[PROBLEM SET]:
A: Do the following statements agree with the passage on DrugSniffer's pipeline stages: (i) the Autodock Vina seed value is set to 42; (ii) dock2bind produces a value from 0 to 100; (iii) NUMBER_OF_POSES is a required environment variable? Answer yes or no for each, quoting the deciding words of the passage.
B: Resume the passage on DrugSniffer's pipeline stages right after its last line.

[[ PROVIDED PASSAGE, beginning ]]

The Autodock Vina seed value is set to 42 in order to facilitate reproduction.

This stage is allowed to fail since OpenBabel sometimes fails to produce a 3D structure. These failures are ignored because there is no reasonable way to recover and the consequences are generally insignificant.

Required environment variables:

  • RECEPTOR_PDBQT - path to the receptor (pocket) chosen by the user, in PDBQT format

  • CENTER_X - the x-coordinate center of the receptor

  • CENTER_Y - the y-coordinate of the receptor

  • CENTER_Z - the z-coordinate of the receptor

  • SIZE_X - the size of the receptor in the x direction

  • SIZE_Y - the size of the receptor in the y direction

  • SIZE_Z - the size of the receptor in the z direction

  • LIGANDS_SMI - a file containing the ligands (molecules) chosen for further processing in stage 4

Optional environment variables:

  • NUMBER_OF_POSES - the maximum number of docking poses to attempt using Autodock Vina

Dependencies (included in Docker image):

Stage 6 - Activity Prediction

The docking score produced by AutoDock Vina is only a loose estimate of the actual binding affinity. DrugSniffer adds 3 post hoc re-scoring methods (1) the Autodock Vina score (2) the SMINA score (3) dock2bind (the default) which is a neural network re-scoring strategy. The model is trained on ligand-protein complexes taken from the LIT-PCBA and DUD-E.

For each docked pose, 16 pose descriptors calculated by SMINA, along with the DFIRE estimate of protein–ligand potential are used as input to the model. dock2bind produces a value from 0 to 1 and can be thought of as the model’s confidence that the molecule binds to the pocket, constrained by the specific pose.

The model accepts the values below, in order, as a comma- or whitespace-delimited table:

  1. Pose (identifier)

  2. gauss_1

  3. gauss_2

  4. repulsion

  5. hydrophobic

  6. non_hydrophobic

  7. vdw

  8. non_dir_hbond_lj

  9. non_dir_anti_h_bond_quadratic

  10. non_dir_h_bond

  11. acceptor_acceptor_quadratic

  12. donor_donor_quadratic

  13. electrostatic

  14. ad4_solvation

  15. ligand_length

  16. constant_term

  17. num_tors_div

  18. DFIRE

The output of this stage is a comma-delimited table of values containing the columns listed below:

  1. Pose (identifier)

  2. Model output (from 0 to 1)

Required environment variables:

  • RECEPTOR_PATH - path to the original PDB file containing the protein receptor (pocket) chosen manually by the user

  • DOCKED_PDBQT - the docked ligand as a PDBQT file that contains all poses computed by Autodock Vina in stage 5

Dependencies (included in Docker image):

Stage 7 - ADMET Prediction (optional)

[[ PROVIDED PASSAGE, end ]]
[[ THE DATA, beginning ]]

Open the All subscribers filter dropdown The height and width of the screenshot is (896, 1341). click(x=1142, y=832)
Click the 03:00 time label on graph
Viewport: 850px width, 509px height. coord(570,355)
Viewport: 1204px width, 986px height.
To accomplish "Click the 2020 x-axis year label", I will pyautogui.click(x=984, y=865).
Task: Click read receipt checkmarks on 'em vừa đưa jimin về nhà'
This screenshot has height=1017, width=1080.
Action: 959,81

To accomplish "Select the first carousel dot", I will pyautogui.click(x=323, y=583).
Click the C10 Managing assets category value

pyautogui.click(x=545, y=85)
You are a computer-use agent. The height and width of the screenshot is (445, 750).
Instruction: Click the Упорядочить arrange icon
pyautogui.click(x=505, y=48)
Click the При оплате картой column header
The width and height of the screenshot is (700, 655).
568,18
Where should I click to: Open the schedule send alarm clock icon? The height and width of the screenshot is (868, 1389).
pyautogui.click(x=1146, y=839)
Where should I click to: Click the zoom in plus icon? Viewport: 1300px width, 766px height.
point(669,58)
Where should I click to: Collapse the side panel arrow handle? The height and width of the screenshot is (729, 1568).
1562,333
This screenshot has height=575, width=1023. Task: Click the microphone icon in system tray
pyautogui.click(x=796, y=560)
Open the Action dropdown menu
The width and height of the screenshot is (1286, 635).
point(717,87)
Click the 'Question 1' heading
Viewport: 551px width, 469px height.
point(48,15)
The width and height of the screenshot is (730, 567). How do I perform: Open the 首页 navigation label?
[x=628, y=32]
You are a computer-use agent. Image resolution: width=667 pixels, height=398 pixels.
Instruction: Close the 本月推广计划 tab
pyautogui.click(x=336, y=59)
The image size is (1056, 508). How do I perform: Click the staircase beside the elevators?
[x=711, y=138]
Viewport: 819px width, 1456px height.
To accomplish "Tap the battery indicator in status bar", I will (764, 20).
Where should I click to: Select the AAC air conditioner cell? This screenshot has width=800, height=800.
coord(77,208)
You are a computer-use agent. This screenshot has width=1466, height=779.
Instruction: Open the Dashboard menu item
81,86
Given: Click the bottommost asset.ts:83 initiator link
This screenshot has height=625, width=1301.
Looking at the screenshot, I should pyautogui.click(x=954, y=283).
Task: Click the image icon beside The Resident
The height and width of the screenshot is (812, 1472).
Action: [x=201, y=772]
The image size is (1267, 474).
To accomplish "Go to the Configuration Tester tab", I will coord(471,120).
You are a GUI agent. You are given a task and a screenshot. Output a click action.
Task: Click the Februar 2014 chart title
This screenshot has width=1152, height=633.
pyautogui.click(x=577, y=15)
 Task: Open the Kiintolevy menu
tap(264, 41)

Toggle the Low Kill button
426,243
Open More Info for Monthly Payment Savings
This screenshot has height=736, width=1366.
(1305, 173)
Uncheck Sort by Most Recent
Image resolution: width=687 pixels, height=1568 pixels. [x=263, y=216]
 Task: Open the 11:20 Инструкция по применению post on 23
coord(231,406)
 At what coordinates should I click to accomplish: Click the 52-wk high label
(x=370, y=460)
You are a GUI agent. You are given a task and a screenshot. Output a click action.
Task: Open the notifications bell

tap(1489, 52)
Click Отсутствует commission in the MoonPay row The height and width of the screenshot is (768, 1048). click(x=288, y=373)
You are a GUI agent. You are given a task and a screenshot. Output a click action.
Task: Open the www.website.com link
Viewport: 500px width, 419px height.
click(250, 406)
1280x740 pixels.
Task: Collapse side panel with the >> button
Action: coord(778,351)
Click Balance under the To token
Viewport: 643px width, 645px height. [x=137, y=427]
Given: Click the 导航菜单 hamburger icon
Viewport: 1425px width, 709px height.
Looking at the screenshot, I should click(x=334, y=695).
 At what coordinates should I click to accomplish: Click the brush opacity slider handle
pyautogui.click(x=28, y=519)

[[ THE DATA, end ]]

[RESPONSES TO THE EXERCISE]:
A:
(i) Yes: "The Autodock Vina seed value is set to 42 in order to facilitate reproduction."
(ii) No: "dock2bind produces a value from 0 to 1"
(iii) No: "Optional environment variables:" followed by "NUMBER_OF_POSES - the maximum number of docking poses to attempt using Autodock Vina"

B:
The absorption, distribution, metabolism, excretion, and toxicity (ADMET) of drugs plays a key role in determining which among the potential candidate structures are to be prioritized. The ADMET prediction here is based on molecular fingerprint-based predictive models. While a majority of the models are binary classification models, for some endpoints such the metabolic intrinsic clearance, acute oral toxicity in rats, plasma protein binding and elimination half-life, multiclass models are proposed.

For a complete list of the models employed see https://doi.org/10.1186/s13321-021-00557-5. For classification models, two additional values are reported: a confidence (how certain the model is that the prediction is a singleton) and a credibility. A confidence value of 0.95 suggests that the classifier is quite certain that the prediction is likely to be a single label. A relatively low value of credibility suggests that the compounds are not sufficiently represented in the training set and that the user needs to treat the prediction with caution.

Required environment variables:

  • LIGAND_SMI - path to the ligand under evaluation

Optional environment variables:

  • ADMET_CHECKS - space-separated list of ADMET checks for FPADMET, values in the range [1, 56] (default is empty)

Dependencies (included in Docker image):

Stage 8 - Error Collation

Errors that occur in certain stages (those that tend to produce recoverable errors) are assembled into a single report and written to the path provided by the output_dir parameter.

Stage 9 - Results Collation

Results are assembled into a single file and written to the path provided by the output_dir parameter.